L'homme d'affaires Claude Pantaloni a joué pendant des mois à un « habile » ping-pong bancaire avec les centaines de millions de dollars de ses clients pour obtenir du crédit de façon « malhonnête ». Quinze ans plus tard, l'homme de 72 ans a été reconnu coupable hier d'avoir fraudé la Banque Scotia pour une somme considérable grâce à un stratagème complexe de transactions bancaires à découvert.

La fraude bancaire manigancée par le Montréalais s'est déroulée entre le 1er septembre 2001 et le 24 juillet 2002. Mais preuve de la très grande complexité de la fraude, ce n'est qu'en 2009 que l'enquête Conversion de la Gendarmerie royale du Canada s'est conclue par le dépôt d'une accusation criminelle de fraude de plus de 5000 $. Les procédures judiciaires se sont ensuite étirées sur huit longues années.

L'entreprise de Claude Pantaloni, Paie-Maître PC, fournissait des services de paie des employés à plus de 1000 entreprises en utilisant le système de transfert électronique de fonds de la Banque de Nouvelle-Écosse, connue sous le nom de Banque Scotia. Le volume des transactions hebdomadaires s'élevait à plusieurs millions de dollars.

Or, à l'insu de ses clients et des banques, Claude Pantaloni multipliait les transferts de fonds « irréguliers » de millions de dollars chaque semaine, voire tous les jours, entre les deux comptes de son entreprise à la Banque Scotia et à la Banque de Montréal (BMO). Ces « manoeuvres frauduleuses » ont ainsi causé un découvert important à la Banque Scotia. La preuve de la somme exacte perdue par la banque n'a pas été établie, mais le juge Jean-Paul Braun a évoqué « probablement 10 millions et plus » après la lecture du jugement.

Entre avril et juillet 2002, les deux tiers des 6296 transferts de fonds effectués par Paie-Maître n'étaient pas liés aux affaires courantes de l'entreprise, a révélé la preuve de la poursuite dans le procès. Ces sommes transférées entre les deux comptes bancaires de l'entreprise dans un ping-pong quasi quotidien s'élevaient à pas moins de 643 millions de dollars seulement durant cette période.

Ce stratagème de kiting ou de « tirage à découvert » permettait à Claude Pantaloni d'obtenir pour une courte période des sommes importantes en profitant du temps s'écoulant entre le traitement des sommes inscrites au débit et portées au crédit. Par exemple, le 12 octobre 2001, l'entreprise de l'accusé a débité le compte de son client, l'entreprise Lassonde, de 1,7 million, puis l'a crédité de 1,3 million le jour même. Le solde dû de 325 000 $ était ensuite compensé par la paie du 15 octobre. Puis, pendant quatre jours d'affilée, on inscrivait au débit et au crédit aussitôt 1,4 million, ainsi de suite.

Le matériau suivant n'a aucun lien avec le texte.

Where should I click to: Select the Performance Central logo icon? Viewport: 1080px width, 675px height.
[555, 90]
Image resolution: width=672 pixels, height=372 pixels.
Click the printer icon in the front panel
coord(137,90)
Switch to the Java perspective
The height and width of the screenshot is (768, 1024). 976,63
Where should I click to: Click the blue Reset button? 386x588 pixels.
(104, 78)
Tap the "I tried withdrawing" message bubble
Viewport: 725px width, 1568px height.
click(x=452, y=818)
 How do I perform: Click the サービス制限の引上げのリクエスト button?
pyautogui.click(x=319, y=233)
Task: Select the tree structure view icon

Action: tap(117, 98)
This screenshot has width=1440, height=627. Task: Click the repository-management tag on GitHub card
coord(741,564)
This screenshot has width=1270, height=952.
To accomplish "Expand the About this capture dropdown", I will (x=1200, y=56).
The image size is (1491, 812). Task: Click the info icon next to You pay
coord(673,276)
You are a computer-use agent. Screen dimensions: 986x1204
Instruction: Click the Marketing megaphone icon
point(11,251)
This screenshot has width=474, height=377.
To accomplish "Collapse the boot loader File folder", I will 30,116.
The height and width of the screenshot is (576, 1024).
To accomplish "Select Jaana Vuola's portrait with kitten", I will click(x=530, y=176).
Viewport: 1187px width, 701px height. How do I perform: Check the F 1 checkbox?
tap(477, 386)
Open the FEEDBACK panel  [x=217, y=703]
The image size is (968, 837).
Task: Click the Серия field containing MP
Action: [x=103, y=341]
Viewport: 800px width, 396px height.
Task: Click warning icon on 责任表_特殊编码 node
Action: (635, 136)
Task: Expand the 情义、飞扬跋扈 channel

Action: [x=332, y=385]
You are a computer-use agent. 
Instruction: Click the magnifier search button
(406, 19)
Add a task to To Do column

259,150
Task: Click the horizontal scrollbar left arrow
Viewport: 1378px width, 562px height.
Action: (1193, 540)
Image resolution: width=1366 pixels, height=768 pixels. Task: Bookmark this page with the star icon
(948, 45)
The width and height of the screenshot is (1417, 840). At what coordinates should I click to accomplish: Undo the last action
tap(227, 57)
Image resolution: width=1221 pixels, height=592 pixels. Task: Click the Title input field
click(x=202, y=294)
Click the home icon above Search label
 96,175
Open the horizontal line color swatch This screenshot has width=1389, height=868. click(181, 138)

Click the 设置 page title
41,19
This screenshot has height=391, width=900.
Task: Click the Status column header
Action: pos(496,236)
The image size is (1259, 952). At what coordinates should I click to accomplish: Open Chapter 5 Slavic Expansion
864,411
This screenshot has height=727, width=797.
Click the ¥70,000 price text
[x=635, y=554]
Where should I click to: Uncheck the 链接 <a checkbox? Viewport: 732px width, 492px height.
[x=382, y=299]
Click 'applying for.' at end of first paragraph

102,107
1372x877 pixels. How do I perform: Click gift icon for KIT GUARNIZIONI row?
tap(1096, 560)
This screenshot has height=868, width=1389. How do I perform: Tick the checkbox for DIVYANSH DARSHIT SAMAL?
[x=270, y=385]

Selon le juge Braun, ces sommes n'ont pas été choisies au hasard et ont été « habilement calculées » par l'accusé. « Les opérations avec Lassonde et les montants spécifiques de ces opérations démontrent une habileté comptable et une façon détournée d'obtenir du crédit sans le demander », explique le juge. La BMO a finalement découvert le stratagème en juin 2002, poussant l'entreprise de l'accusé à la faillite.

Claude Pantaloni a témoigné pendant le procès que les transactions aller-retour jugées irrégulières n'étaient que des « tests ». Toutefois, le juge n'a pas cru cette version en raison du « nombre et [de] la fréquence » des opérations. Le juge Braun souligne également la « manipulation » et le « manque d'honnêteté » de l'accusé qui prétendait ne pas connaître le kiting, alors qu'il a une formation en comptabilité à HEC Montréal.

« C'est un coup dur pour M. Pantaloni. C'était toute [s]a vie », a conclu le juge Braun, après la lecture de sa décision. Dans la salle, le septuagénaire à la stature imposante n'a pas bronché. Les observations sur la peine auront lieu le 7 février prochain.